■ **Aim**
Write the lines of the records from the one containing "the heading 报警事件" through the one containing "click(x=485, y=359)" as a JSON list of strings, one string per line, leaving out blank lines.

■ **Data**

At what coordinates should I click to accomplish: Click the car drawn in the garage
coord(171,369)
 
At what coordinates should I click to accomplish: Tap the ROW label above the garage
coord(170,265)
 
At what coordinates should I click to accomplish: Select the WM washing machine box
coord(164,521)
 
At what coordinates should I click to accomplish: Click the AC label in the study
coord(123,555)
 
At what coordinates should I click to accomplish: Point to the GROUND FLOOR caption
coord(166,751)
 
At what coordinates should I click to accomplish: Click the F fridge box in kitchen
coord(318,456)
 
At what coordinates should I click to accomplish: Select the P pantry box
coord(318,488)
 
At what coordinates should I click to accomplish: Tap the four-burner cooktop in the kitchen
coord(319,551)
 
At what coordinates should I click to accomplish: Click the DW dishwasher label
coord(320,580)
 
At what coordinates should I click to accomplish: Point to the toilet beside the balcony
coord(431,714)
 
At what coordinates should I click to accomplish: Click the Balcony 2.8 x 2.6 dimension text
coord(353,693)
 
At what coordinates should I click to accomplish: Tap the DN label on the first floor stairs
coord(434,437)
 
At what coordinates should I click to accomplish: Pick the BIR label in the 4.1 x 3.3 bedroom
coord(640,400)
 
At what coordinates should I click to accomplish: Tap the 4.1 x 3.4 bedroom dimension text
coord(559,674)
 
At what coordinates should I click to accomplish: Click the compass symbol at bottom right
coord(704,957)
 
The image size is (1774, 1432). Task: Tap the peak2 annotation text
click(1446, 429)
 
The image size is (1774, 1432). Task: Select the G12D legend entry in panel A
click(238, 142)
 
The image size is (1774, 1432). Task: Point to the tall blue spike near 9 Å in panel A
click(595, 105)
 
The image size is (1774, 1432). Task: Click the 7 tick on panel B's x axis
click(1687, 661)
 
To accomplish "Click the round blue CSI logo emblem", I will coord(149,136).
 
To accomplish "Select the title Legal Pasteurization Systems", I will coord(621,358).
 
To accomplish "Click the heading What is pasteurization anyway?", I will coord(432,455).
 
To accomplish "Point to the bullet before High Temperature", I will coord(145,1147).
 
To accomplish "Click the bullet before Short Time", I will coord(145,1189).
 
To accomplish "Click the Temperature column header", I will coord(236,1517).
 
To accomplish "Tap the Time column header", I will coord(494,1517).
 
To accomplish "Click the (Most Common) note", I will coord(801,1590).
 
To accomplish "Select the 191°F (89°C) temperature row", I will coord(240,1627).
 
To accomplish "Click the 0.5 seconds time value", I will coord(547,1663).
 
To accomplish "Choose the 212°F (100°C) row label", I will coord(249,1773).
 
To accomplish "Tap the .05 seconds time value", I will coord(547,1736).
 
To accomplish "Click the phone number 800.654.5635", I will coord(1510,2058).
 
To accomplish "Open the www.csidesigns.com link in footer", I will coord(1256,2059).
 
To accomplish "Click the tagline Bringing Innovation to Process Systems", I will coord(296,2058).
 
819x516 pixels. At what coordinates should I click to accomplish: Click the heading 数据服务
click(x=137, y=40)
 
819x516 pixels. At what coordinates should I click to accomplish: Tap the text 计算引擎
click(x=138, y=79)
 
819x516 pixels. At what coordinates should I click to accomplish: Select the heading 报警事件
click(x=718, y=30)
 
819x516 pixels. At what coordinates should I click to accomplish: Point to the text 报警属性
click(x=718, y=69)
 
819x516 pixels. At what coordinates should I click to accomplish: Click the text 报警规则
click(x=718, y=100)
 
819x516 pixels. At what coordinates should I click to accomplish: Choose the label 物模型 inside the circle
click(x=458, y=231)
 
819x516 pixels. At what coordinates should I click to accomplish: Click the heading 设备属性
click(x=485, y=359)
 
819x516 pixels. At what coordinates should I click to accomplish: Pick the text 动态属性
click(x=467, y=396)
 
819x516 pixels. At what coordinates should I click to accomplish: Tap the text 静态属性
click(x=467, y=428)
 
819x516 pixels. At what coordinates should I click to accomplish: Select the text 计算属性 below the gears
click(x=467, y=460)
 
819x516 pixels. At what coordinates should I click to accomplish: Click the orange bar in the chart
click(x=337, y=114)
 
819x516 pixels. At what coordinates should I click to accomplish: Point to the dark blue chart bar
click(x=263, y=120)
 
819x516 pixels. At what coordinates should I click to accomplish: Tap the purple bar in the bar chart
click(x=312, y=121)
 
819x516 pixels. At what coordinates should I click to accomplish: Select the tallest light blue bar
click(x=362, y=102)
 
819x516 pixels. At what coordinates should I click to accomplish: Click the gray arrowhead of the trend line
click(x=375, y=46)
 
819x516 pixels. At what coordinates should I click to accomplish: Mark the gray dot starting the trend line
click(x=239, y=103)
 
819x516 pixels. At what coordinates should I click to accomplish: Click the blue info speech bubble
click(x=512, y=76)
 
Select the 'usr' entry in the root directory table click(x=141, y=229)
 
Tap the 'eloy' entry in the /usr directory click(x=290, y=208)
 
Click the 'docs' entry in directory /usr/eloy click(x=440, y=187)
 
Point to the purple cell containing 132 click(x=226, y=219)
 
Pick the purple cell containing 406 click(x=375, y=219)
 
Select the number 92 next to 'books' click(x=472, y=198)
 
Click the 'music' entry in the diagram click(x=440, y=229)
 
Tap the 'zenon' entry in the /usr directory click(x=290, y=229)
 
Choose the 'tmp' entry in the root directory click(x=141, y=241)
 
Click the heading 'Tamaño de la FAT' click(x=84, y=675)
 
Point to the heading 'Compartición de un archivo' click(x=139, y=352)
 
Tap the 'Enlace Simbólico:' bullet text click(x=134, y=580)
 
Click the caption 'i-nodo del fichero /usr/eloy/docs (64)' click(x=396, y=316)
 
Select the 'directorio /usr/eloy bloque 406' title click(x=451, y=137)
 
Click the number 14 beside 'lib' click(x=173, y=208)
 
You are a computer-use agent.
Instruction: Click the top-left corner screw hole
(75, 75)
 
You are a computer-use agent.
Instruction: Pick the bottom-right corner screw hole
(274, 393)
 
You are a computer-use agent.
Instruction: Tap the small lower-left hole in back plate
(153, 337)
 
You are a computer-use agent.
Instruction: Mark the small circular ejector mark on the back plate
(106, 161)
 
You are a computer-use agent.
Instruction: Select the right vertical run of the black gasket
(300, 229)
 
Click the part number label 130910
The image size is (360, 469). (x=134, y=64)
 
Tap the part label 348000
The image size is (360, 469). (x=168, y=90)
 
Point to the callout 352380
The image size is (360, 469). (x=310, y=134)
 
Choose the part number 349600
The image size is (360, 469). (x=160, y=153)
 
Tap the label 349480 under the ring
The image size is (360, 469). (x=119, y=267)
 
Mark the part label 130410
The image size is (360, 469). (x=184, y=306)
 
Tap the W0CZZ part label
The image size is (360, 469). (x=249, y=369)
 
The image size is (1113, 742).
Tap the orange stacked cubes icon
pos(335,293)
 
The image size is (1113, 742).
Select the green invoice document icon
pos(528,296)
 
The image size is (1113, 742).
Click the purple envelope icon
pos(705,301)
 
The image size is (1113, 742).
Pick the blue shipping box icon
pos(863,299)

■ **Task answer**
[
  "819x516 pixels. At what coordinates should I click to accomplish: Select the heading 报警事件",
  "click(x=718, y=30)",
  "819x516 pixels. At what coordinates should I click to accomplish: Point to the text 报警属性",
  "click(x=718, y=69)",
  "819x516 pixels. At what coordinates should I click to accomplish: Click the text 报警规则",
  "click(x=718, y=100)",
  "819x516 pixels. At what coordinates should I click to accomplish: Choose the label 物模型 inside the circle",
  "click(x=458, y=231)",
  "819x516 pixels. At what coordinates should I click to accomplish: Click the heading 设备属性",
  "click(x=485, y=359)"
]